“Ultimate Questions”

“Ultimate Questions” April 18, 2020


Sunrise on Mars
A genuine Martian sunrise, captured in a photograph by NASA’s Curiosity Mars Rover on 15 April 2015
(Wikimedia Commons public domain image)


Stephen T. Davis is currently Russell K. Pitzer Professor of Philosophy, Emeritus, at Claremont McKenna College in California.  Some time ago, I read his book After We Die: Theology, Philosophy, and the Question of Life after Death (Waco: Baylor University Press, 2015).  Now, I’m beginning to extract notes from it:


Professor Davis asks “What is an ultimate question?” and he supplies two criteria for identifying such questions.

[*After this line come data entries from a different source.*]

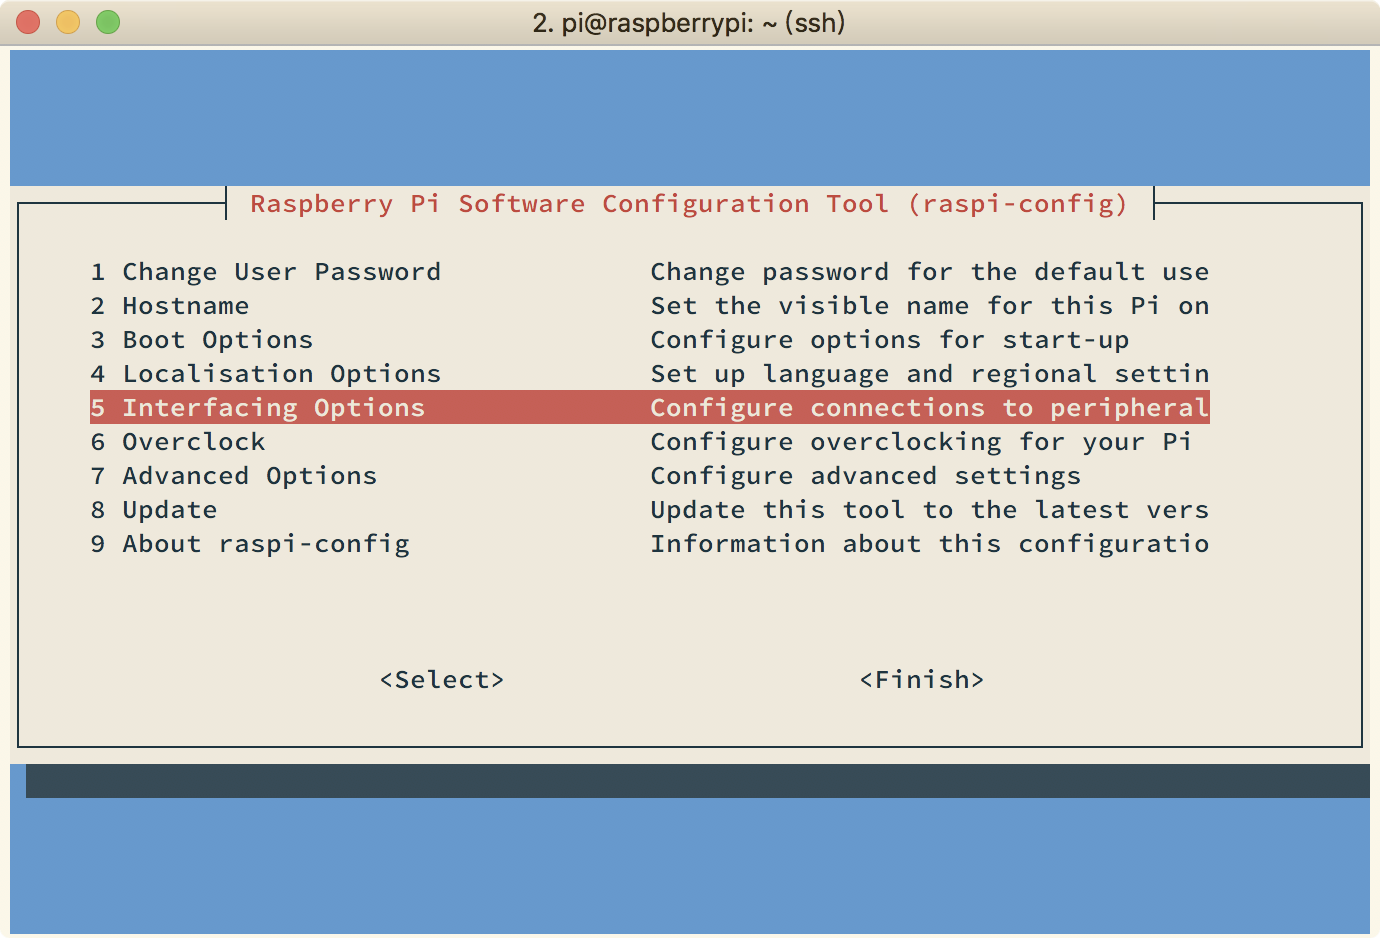The width and height of the screenshot is (1380, 938).
Task: Select the Change User Password entry
Action: click(x=650, y=272)
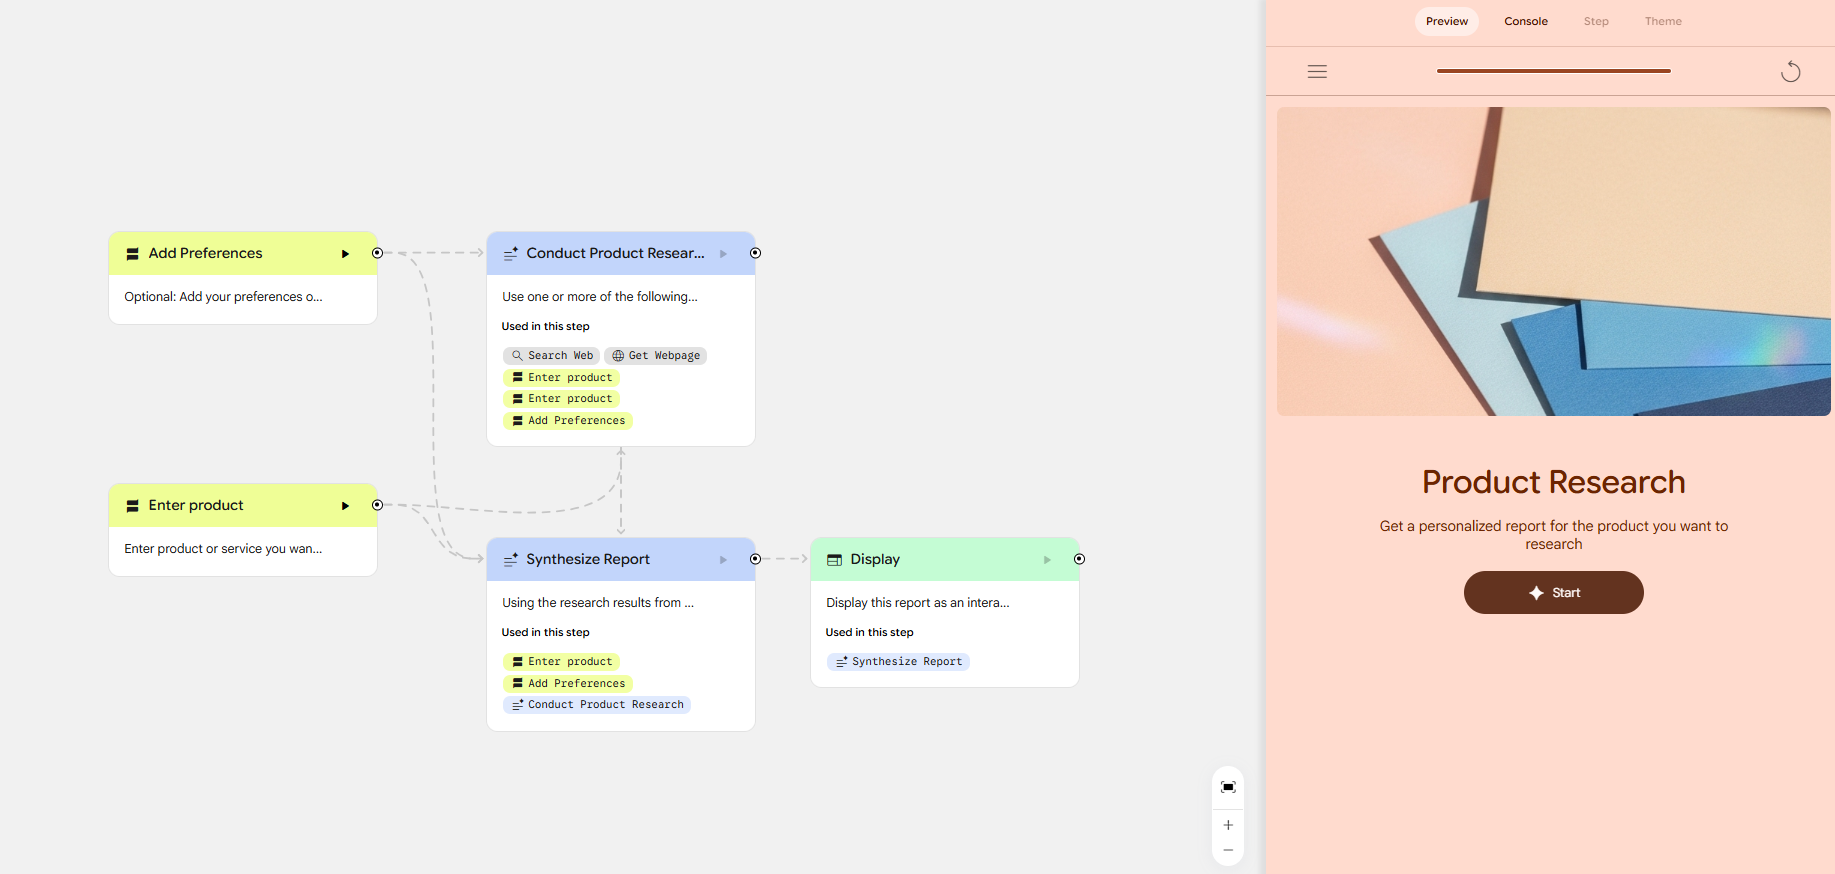Click the fit-to-screen icon on canvas

point(1228,787)

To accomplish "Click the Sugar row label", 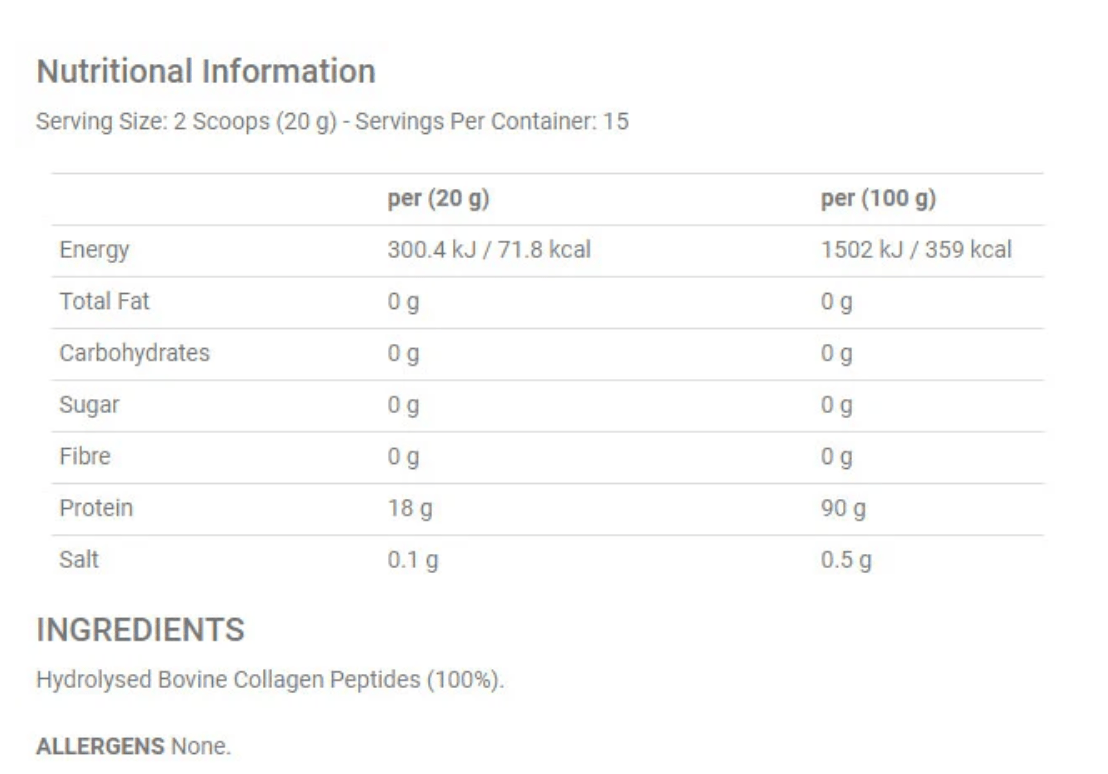I will 89,405.
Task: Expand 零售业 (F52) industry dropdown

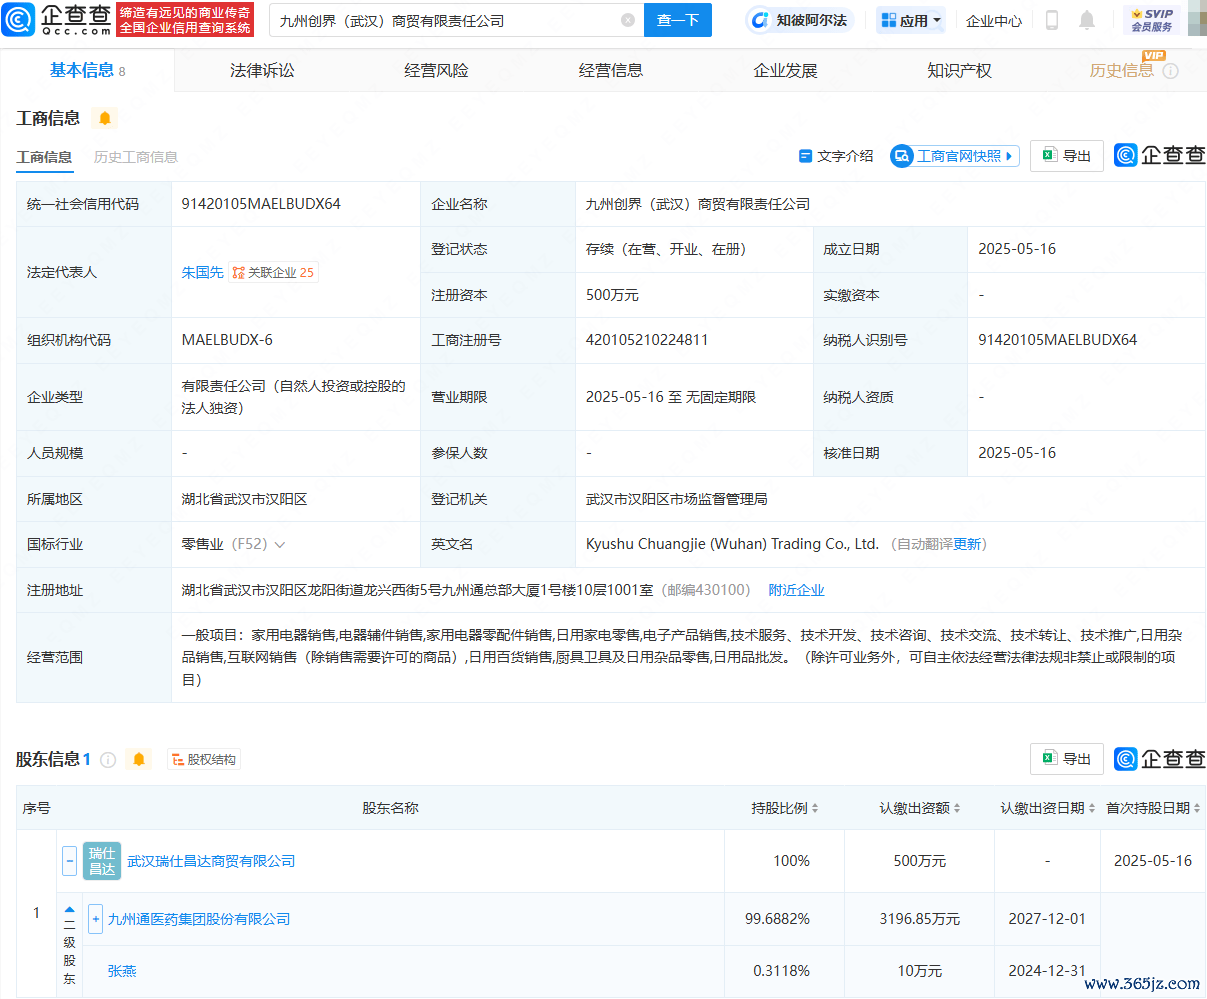Action: click(280, 545)
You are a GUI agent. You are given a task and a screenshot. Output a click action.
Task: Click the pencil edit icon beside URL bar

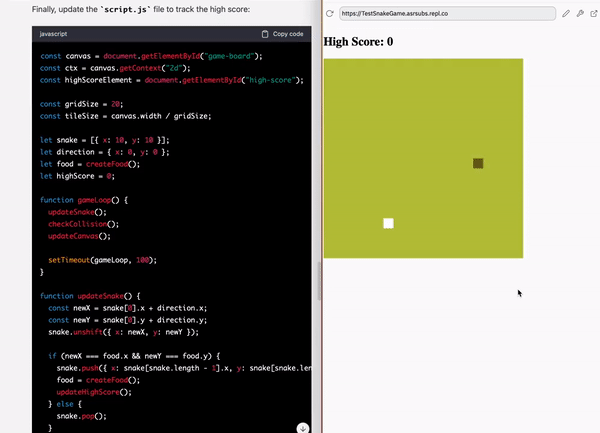click(566, 14)
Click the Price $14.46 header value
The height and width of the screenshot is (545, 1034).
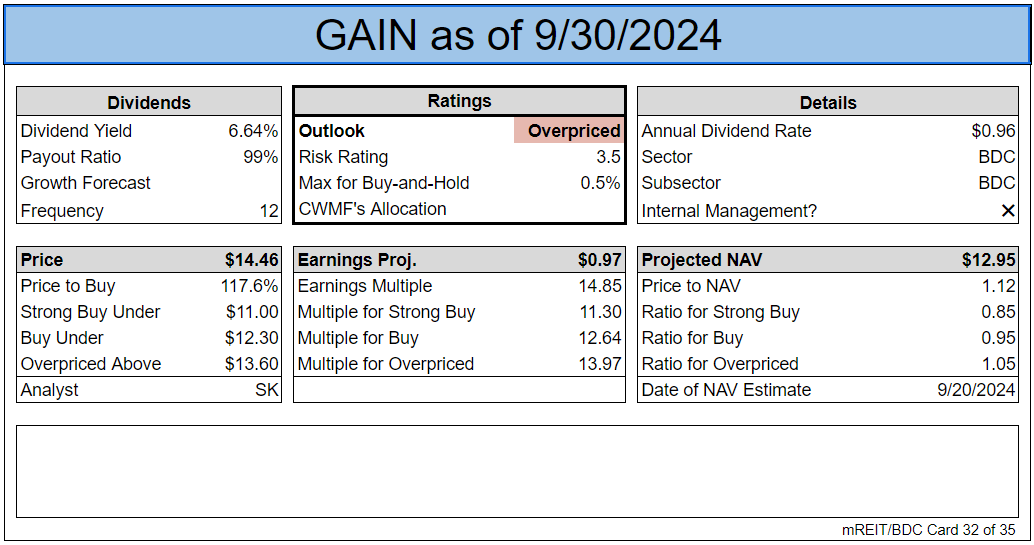pos(251,260)
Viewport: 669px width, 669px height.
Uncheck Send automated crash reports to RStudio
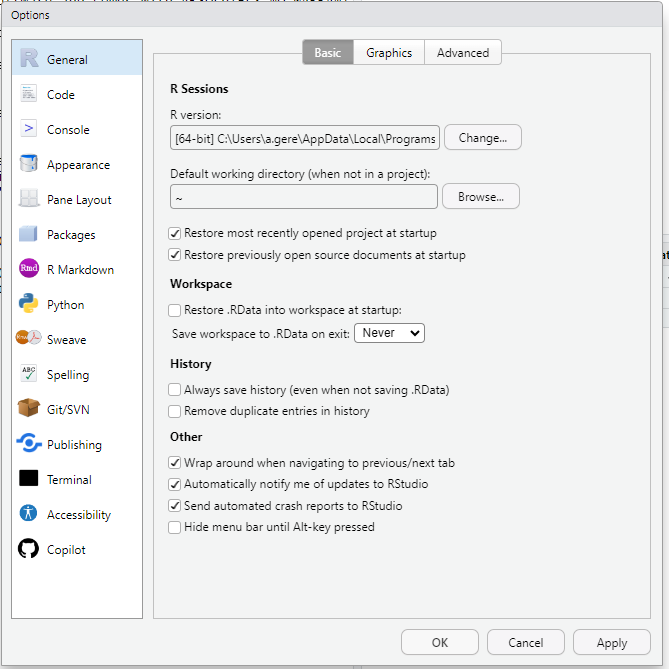click(175, 506)
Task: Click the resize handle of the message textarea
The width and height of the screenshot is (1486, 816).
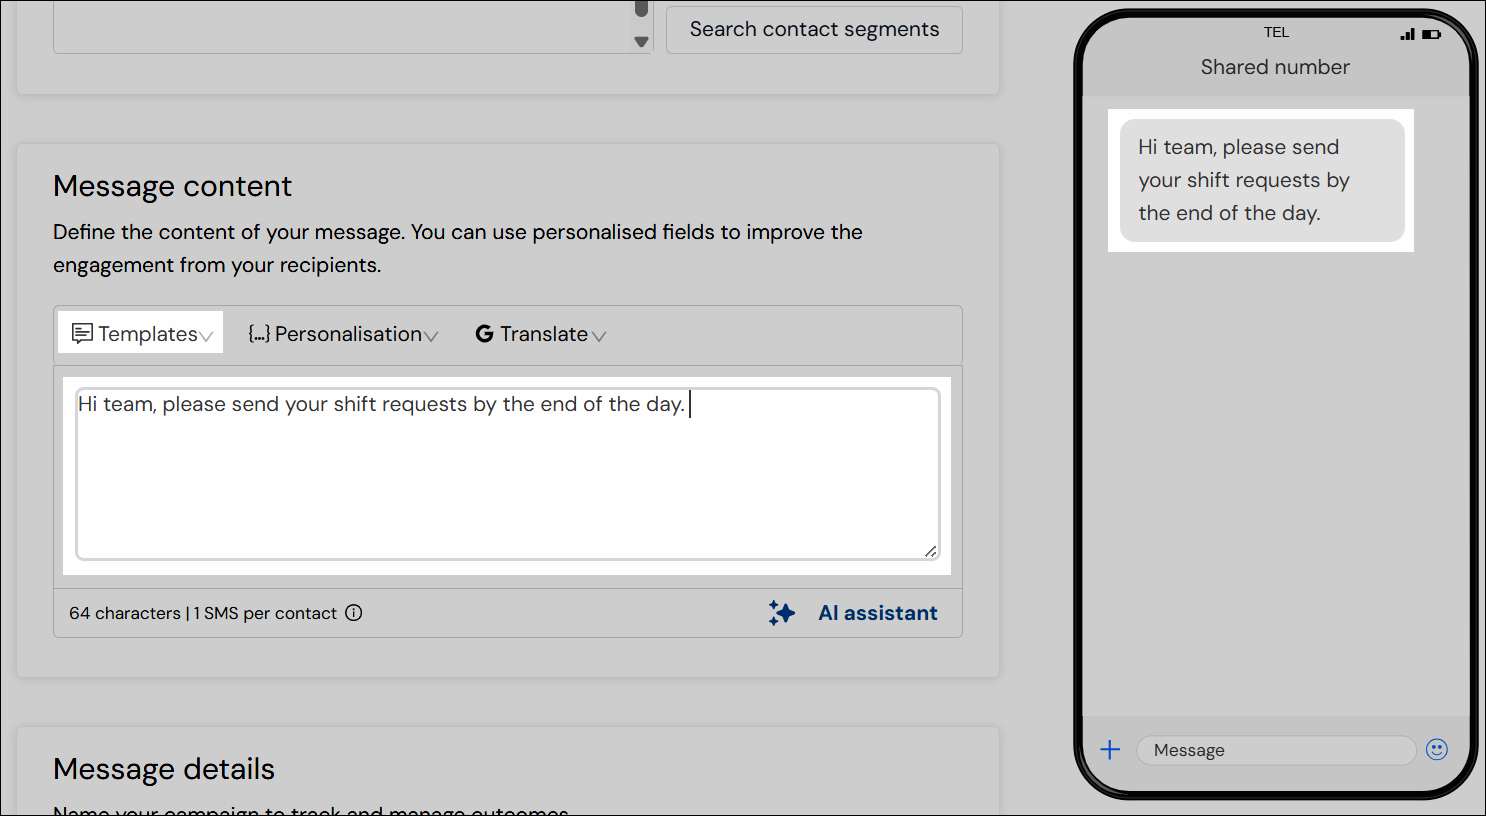Action: point(930,551)
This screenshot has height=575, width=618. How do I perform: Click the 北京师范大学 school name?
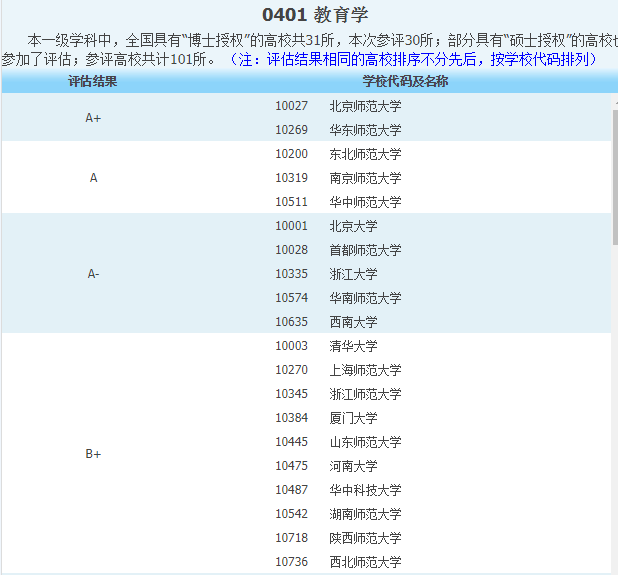point(365,106)
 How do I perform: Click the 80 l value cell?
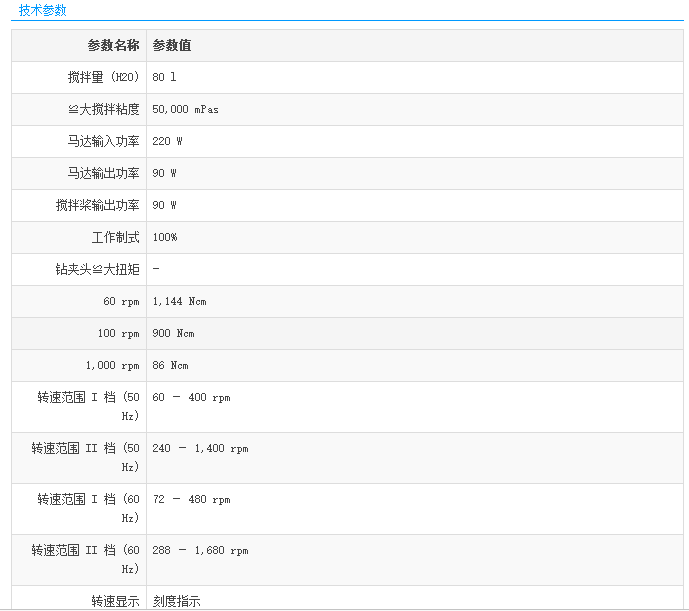[164, 77]
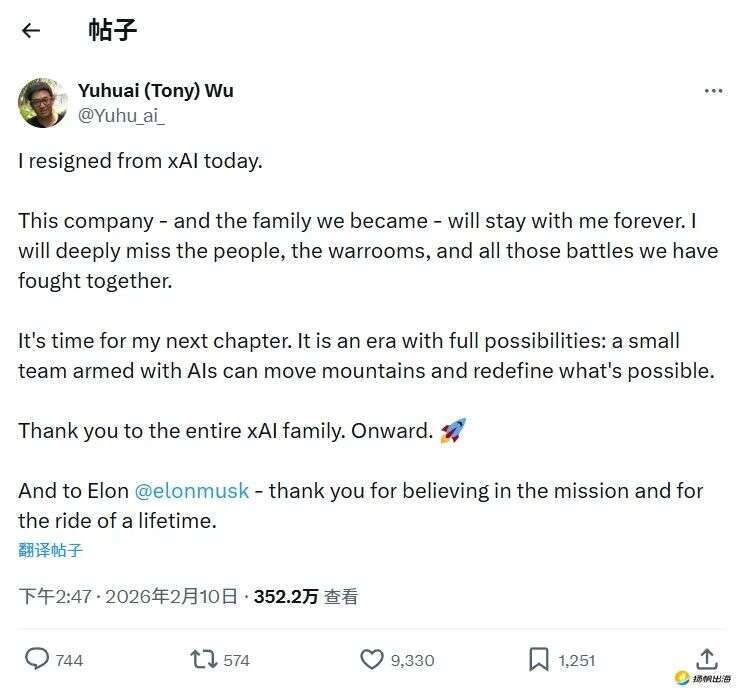Click the 9,330 likes count
Image resolution: width=739 pixels, height=690 pixels.
click(412, 660)
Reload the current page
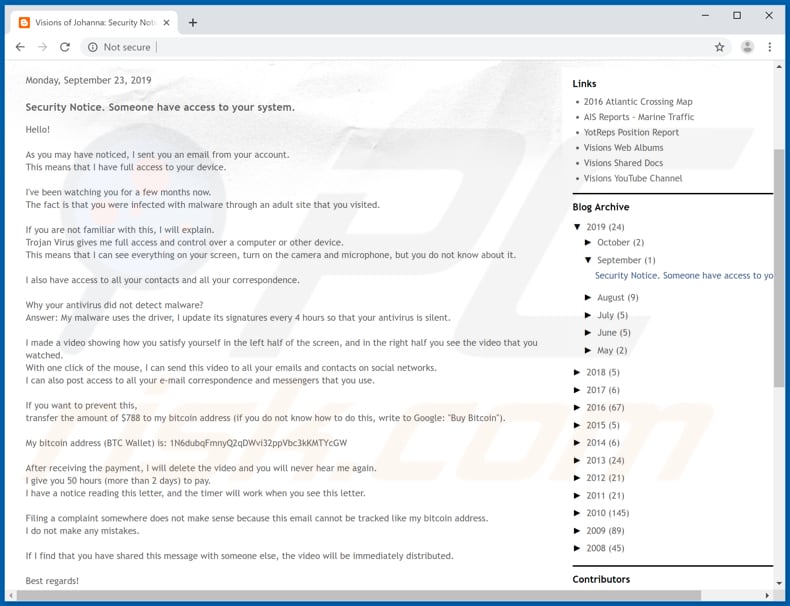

The first of these criteria is simply that human beings keep asking the question and they deeply want an answer to it.  So, to begin with a negative example, “Was Julius Caesar right- or left-handed?” is a question that almost nobody asks or cares about.  It is clearly not an “ultimate question.”


But what about a question like “Is there life on Mars?”  Lots of people have wondered about this.  So is it an “ultimate question”?


Probably not, and for at least two reasons:  First, the topic of life on Mars hasn’t always been a focus of great curiosity, let alone of deep and consuming concern.  Ancient and medieval people rarely if ever asked about it.  Maybe only in the past hundred or so years have many posed the question.  Second, whether or not there is life on Mars is a question that can, in principle, and soon enough in practice, be pretty definitively answered by ordinary scientific methods.


“An ultimate question,” says Davis, “must . . . be a question that cannot be answered by the scientific method. . . .  We cannot answer such questions by doing an experiment in a lab, by observing a phenomenon, by measuring an effect, by taking a poll, or by crunching numbers.”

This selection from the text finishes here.